(Quoted passage Opens)

In this article, Dr. Theodore Blaine from Yale University School of Medicine brings us up-to-date on the latest in biologic treatments for shoulder pain. In particular, Dr. Blaine’s area of expertise is the nontraditional treatment of shoulder arthritis. Nonsurgical, biologic treatment includes the use of medications, injections, cytokines, growth factors, platelet rich plasma, and stem cells. Here’s a brief summary of recent developments in this area.
Medications: Physicians continue to rely on the old standbys in this area (acetaminophen or Tylenol, nonsteroidal antiinflammatories, and corticosteroids). Studies show that acetaminophen remains a popular choice for relief of mild shoulder pain due to osteoarthritis. Acetaminophen combined with Tramadol (Ultram), a more narcotic-like (stronger pain reliever) is used for patients with severe pain.
Nonsteroidal antiinflammatory drugs (NSAIDs) offer better pain relief than acetaminophen but newer studies have shown some problems with rotator cuff tendon healing when taking these medications. NSAIDs seem to help most by improving patients’ ability to sleep and participate in physical therapy.
The use of oral (by mouth) steroids has fallen out of favor as studies show these medications provide only very short-term improvement in pain. Comparing groups of patients with shoulder pain taking steroids versus a placebo — 12 weeks later, the placebo group actually had better results.

(Quoted passage Closes)

▶ _Requirement A_
Answer these questions about the shoulder pain article.
(i) What institution is Dr. Theodore Blaine from?
(ii) Which medication is combined with acetaminophen for patients with severe pain?
(iii) When steroid use was compared with a placebo, after how many weeks did the placebo group have better results?
▶ _Requirement B_
Copy word for word the part of the shoulder pain article from "Medications: Physicians continue" up to and including "in physical therapy.".
▶ _Requirement C_
Rewrite the paragraph of the shoulder pain article beginning "Nonsteroidal antiinflammatory drugs (NSAIDs)" as a short list that keeps its main facts.

(Information given Opens)

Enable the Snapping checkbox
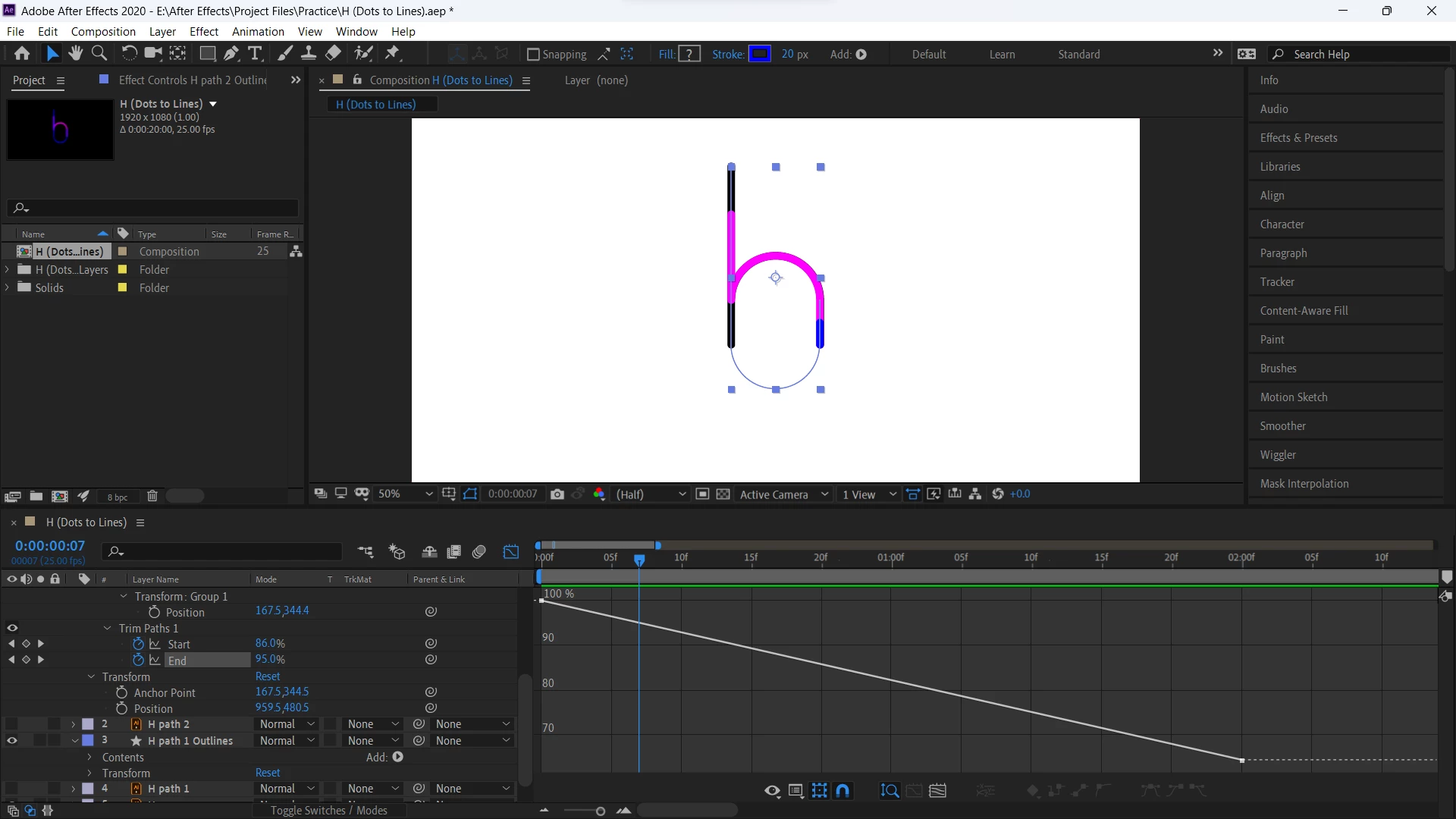 [x=533, y=55]
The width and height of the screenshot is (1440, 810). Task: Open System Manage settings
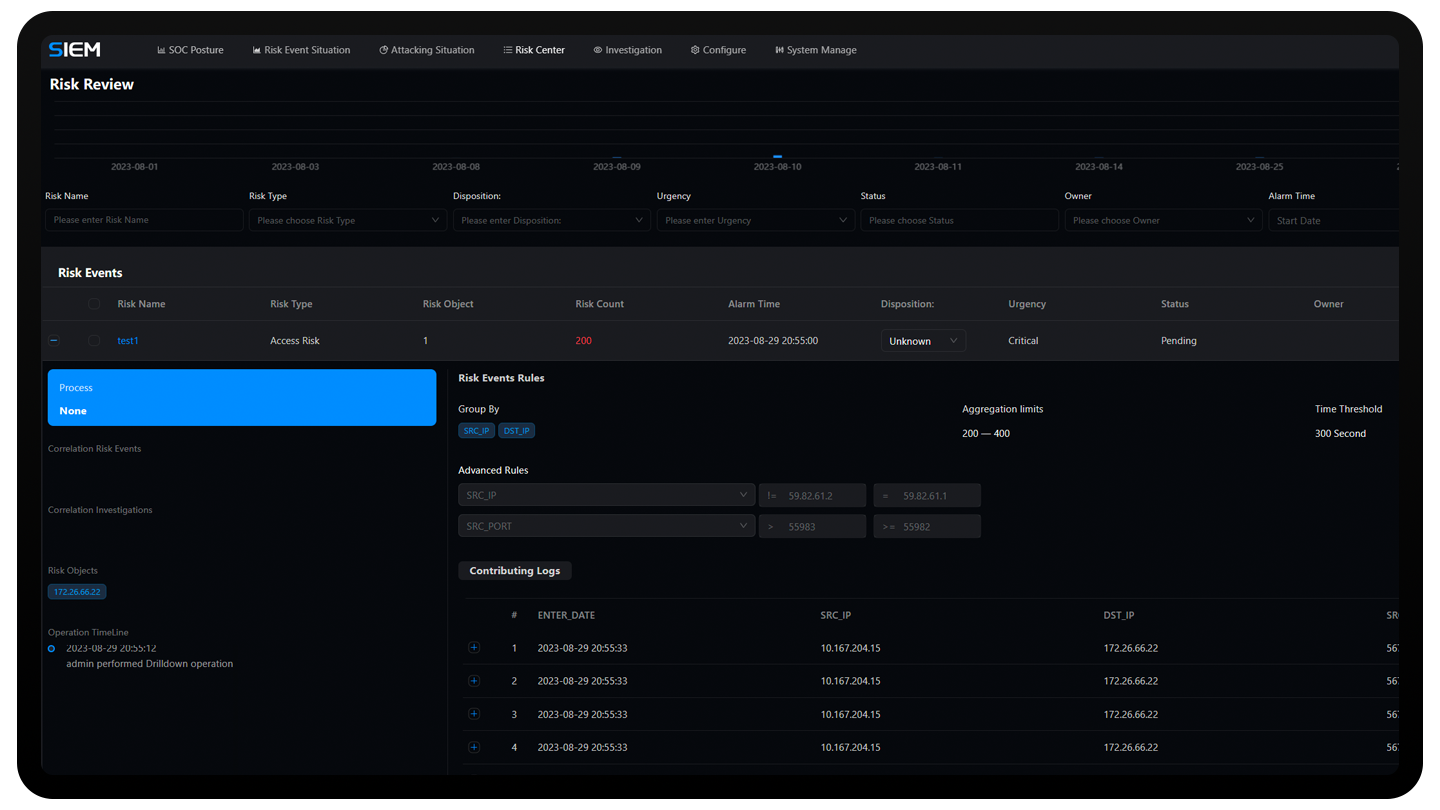click(815, 50)
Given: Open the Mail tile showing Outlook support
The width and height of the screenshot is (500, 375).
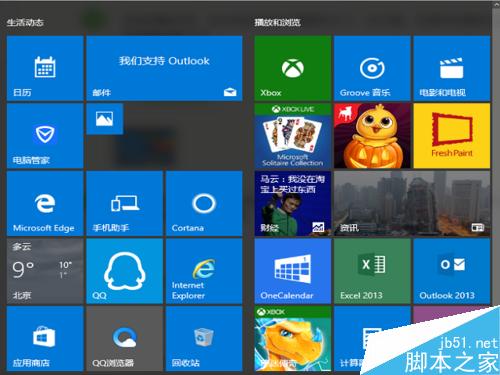Looking at the screenshot, I should coord(164,68).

(Information given Closes)

▶ _Solution A_
(i) Yale University School of Medicine
(ii) Tramadol (Ultram)
(iii) 12 weeks

▶ _Solution B_
Medications: Physicians continue to rely on the old standbys in this area (acetaminophen or Tylenol, nonsteroidal antiinflammatories, and corticosteroids). Studies show that acetaminophen remains a popular choice for relief of mild shoulder pain due to osteoarthritis. Acetaminophen combined with Tramadol (Ultram), a more narcotic-like (stronger pain reliever) is used for patients with severe pain.
Nonsteroidal antiinflammatory drugs (NSAIDs) offer better pain relief than acetaminophen but newer studies have shown some problems with rotator cuff tendon healing when taking these medications. NSAIDs seem to help most by improving patients’ ability to sleep and participate in physical therapy.

▶ _Solution C_
- NSAIDs relieve pain better than acetaminophen.
- Newer studies show some problems with rotator cuff tendon healing in patients taking them.
- They help most by improving patients' ability to sleep and participate in physical therapy.